Youth crime is failure of political economy, not law and order

 


Youth crime is once more in the news, with riots in Alice Springs leading to calls for curfews and troops, and the LNP’s Queensland electioneering policy calling for more police and stiffer penalties.

Yet we know from decades’ experience that policing is no answer in itself.  Not even if special squads of gang police were authorized to shoot suspects.  That’s because root causes remain unaddressed.  Most likely even unrecognized.

All major parties, and the people who vote for them, have assumed for decades that the increasing monetization of every aspect of social life is accepted as casually by everyone as it is by the bourgeoisie—those who have bought into and structured their lives around neoliberal political economy, with its built-in and ever increasing concentration of wealth and inequality.

Those who have no money have been progressively and deliberately excluded from the most basic of social activities and rituals.  They cannot buy the clothes they would like to wear.  They cannot go see, buy, or even play the kind of music they want to.  They cannot go to sports matches, and in many cases, not even play sports themselves.  They can’t go out to cinemas, bars, clubs, or restaurants.  They can’t afford laptops, or scooters, or cars, or other status symbols.

But they are continually bombarded with advertising messages reminding them just what pathetic failures they are for not being able to participate in an entirely consumption-driven society.  And when they look at their parents, and grandparents, they know it’s a generational exclusion with no hope in sight.

So, they adopt a nihilism that is expressed in disrespect for the lives and property of others, lashing out and destroying what they have been denied, and knowing that even if they are caught and punished, that punishment is likely no worse than their everyday lives are already.

Worst of all, they can see by the example of politicians and business executives that crime at that level is never punished.  That it is only the poor and disenfranchised who are criminalized for breaking laws.

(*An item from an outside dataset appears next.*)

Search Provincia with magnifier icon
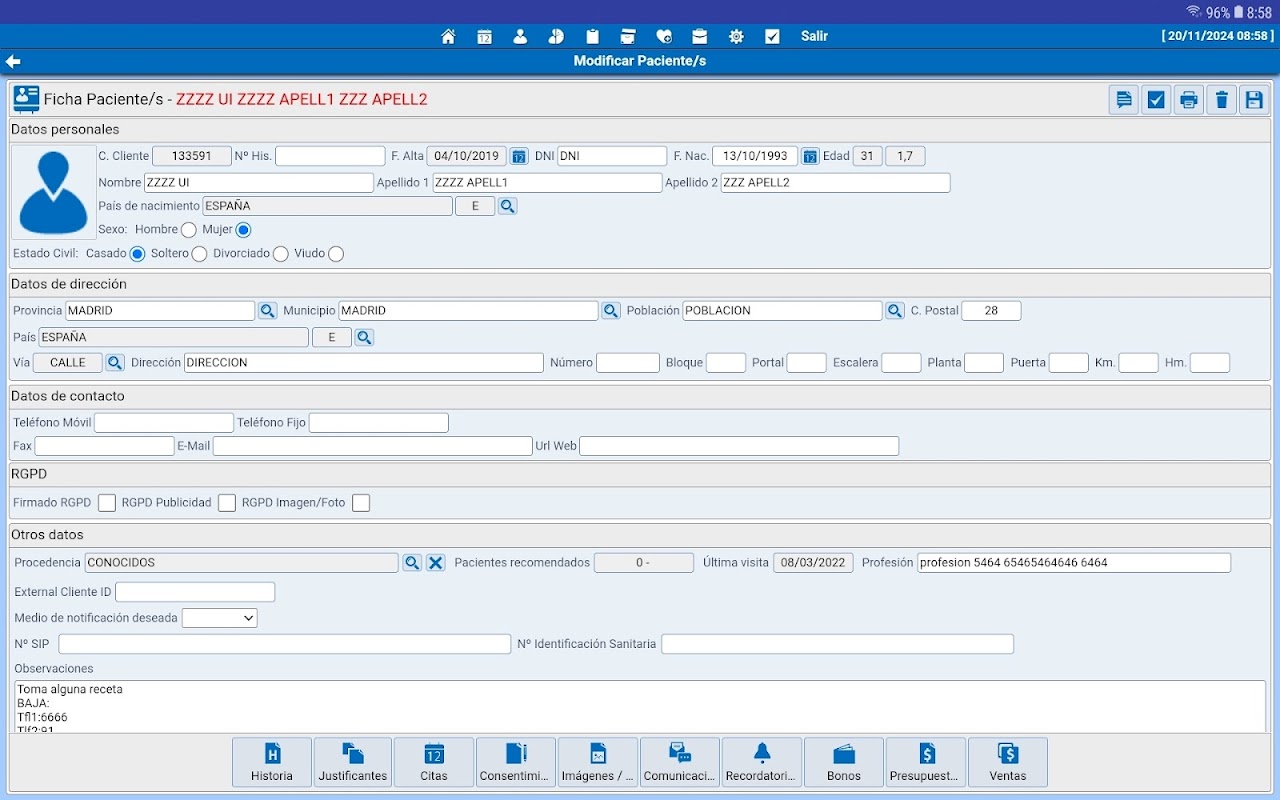Viewport: 1280px width, 800px height. [x=267, y=311]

No policy devised by people blind to their own bourgeois subjectivity will ever address youth crime.  If you cannot see past your own biases, problems which are caused by them in the first place will appear impossible to resolve, and a cycle of persisting with policies that have already, demonstrably, failed will begin or continue.  Bourgeois assumptions have to be recognized for what they are: class prejudices. Such a recognition might lead to the revelation that reversing the most demeaning effects of neoliberal political economy could work much better than policing in stemming crime of any kind.  A process of de-monetizing socialization at an early age, even if that means subsidy for all children to participate in their societies.  Allowing especially the most underprivileged to develop a sense of belonging, of being part owners of their societies, but without placing impossible financial pressures on their parents or stigmatizing the kids for being subsidized.

How to fund this?  My inclination is that banks, the big consulting firms, wage thieves, and other white collar criminals should be levied in lieu of neither board members nor executives ever being charged with the crimes they have committed, let alone sent to gaol.  And levied in a way that makes it impossible to pass on the costs to consumers rather than taking the hit in profits and executive bonuses.  Start with banks; we already know they are run as criminal cartels through the evidence gathered by the royal commission of 2017-2019.  We learnt recently just how corrupt the big consulting firms are.  And wage thieves are exposed so regularly these days that it seems reasonable to suspect it’s an endemic practice, especially in franchise and other big business operations.

But none of that will ever happen.  It is the nature of the bourgeoisie to believe quite blindly, almost religiously, that its own subjectivity is in fact objective reality.  Almost everyone in that class is clueless about how people excluded from it live their daily lives.  Every now and then we get direct evidence of this class divide when a politician can’t answer questions about the price of a loaf of bread, a litre of milk, or the cost of petrol.  I would guess most senior executives would be similarly divorced from the political economy of poverty.

So, more police it is.  Stiffer penalties it is.  More and bigger gaols it is.  More and better trained gangsters leaving those gaols (occasionally) it is.

Perhaps people who vote for tough-on crime policies, and the politicians who deliver it, get exactly what they asked for.  More and more youth crime.  That message sells well, doesn’t it, in our monetized society.